Hmmm, this is off topic but I have some recommendations for the "Reader Favorites" section. Well, these our the favorites of THIS Reader:

"The Beforelife" is a classic and a core tenet of the Faith.
"Santa, sussed" was one of my favorites but I suppose it only has seasonable applicability.
"Frequently Asked Questions" was key to developing my understanding of the ways of Frodo.
"Residents of Heaven sick of perpetual daylight" was amazingly epic.
"Let's all pray for the economy" is pretty much a fool-proof way to solve today's economic woes, plus it has great illustrations.

So those are my votes for the Reader's Picks :D Not that you need help, I trust that, like a good Frodologist, you are a believer in the "Silent Majority" and thus you will follow their recommendation and make up whatever you want to do in the name of the people, including lengthy run-on sentences with no punctuation.

LITTLE KNOWN FACT: Richard Milhous Nixon was NOT a Quaker, he was a Frodologist.

Ashley Joseph said...

The new layout is looking awesome! :D

Oh maybe you might want to get a favicon too?

And I second Max's opinion on what should be reader's favs.

Blessed be the name of Frodo!

FrodoSaves said...

Thanks guys!

I'm compiling a little list and, pending some further responses, will make that final link active in the next few days.

As for a favicon, I've been working on one for a little while, but it's pretty difficult to do anything with a 16x16 block of pixels. Meh!

Anonymous said...

I think my two faves were in the October section - a boon month.

The Bible: A book review and the very useful Tips for Surviving the Rapture, which I've laminated and keep in my wallet.

10,000 years of history was illuminating as well.

Anonymous said...

Obviously volcanoes explode when a country has gone so far away from Frodo's plan, that a pilgrim has had to travel on foot to the volcano in question in order to force it to blow up and destroy the evil nation.

(See Mordor/Mount Doom etc)

Even Dani'El is onto this (Saurbama, Yellowstone etc) - but he has mistakenly attributed this revelation to one of the non-Frodos.

Oh and a question from the two year old for the attention of FS:

"Why doesn't hobbits change Gollum's nappy? His bum must be sore."

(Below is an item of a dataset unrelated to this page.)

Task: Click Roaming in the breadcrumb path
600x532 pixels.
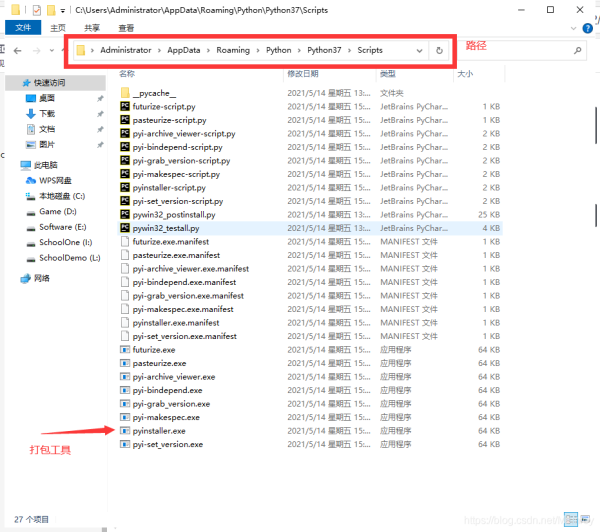Action: coord(233,50)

For the life of me I couldn't think of an answer. But it does make Frodo look like a bad caregiver.

Rachel E. Bailey said...

Cavendish speculated that while God has been happy to have white men sit upon the throne in the United States for the past couple of centuries, He is now expressing anger at the election of a white man with a highly exaggerated suntan. “The Almighty is no fan of gamma rays,” noted Cavendish.

ROTFLMAO!

I've heard gamma rays are atheists, and thus are the work of the Devil. Who shall hereafter be known as George Hamilton.

Explained eminent meteortheologist Gerald Spade, “we now believe avalanches convey God's infinite impatience, and lightning to be an expression of His excitement, sexual or otherwise.”

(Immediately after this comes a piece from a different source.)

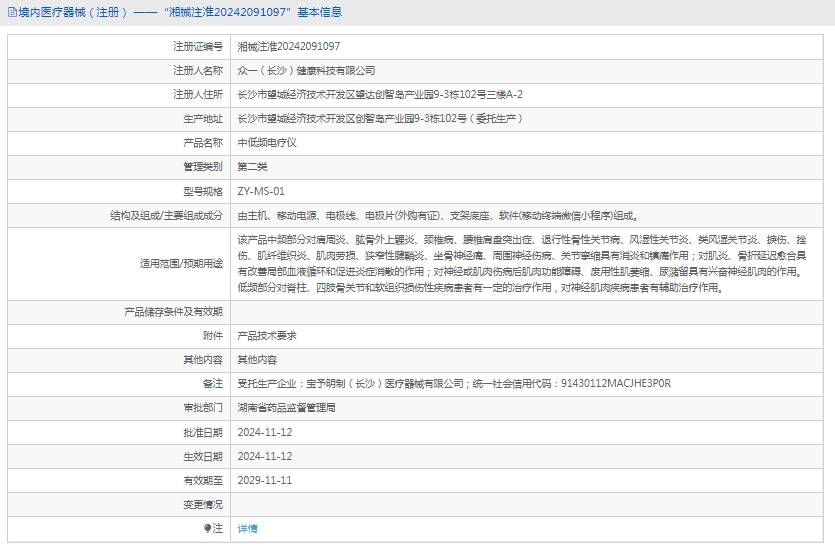
Task: Click the 产品技术要求 attachment value
Action: point(267,336)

Wow, God gets charged--pun intended--over all the wackiness that goes on on our little blue marble?

That's kinda pervy.

In 2005, scientists nearly came to blows over Hurricane Katrina, which some attributed to the increasing popularity of sodomy, while others pointed out that gay sex rates had changed little over the preceding ever.

I was gonna object, I mean, I don't think the popularity of sodomy really changes. It's not like the really fun stuff (Monopoly, the electric slide, sodomy, Ben Stiller films, nose-mining) ever goes out of vogue, eh? But sometimes, it becomes less in vogue to talk about the fun stuff, though.

What are Frodo's teachings regarding Watergate? Was Ben Franklin actually a Frodologist, too?

FrodoSaves said...

Vittles,

Wow. I just googled George Hamilton. Can you say 'melanoma'?

The role of the Founding Fathers as closet Frodologists should probably be the subject of a future post. I'll make a note of it.

----------

CC,

As you have by now no doubt read, Frodo was a keen practitioner of realpolitik. Frodo did not change Gollum's nappy because it was a calculated tactic to remain in control of the situation. People with sore bums are easier to police.

It's why the gays aren't good at organizing.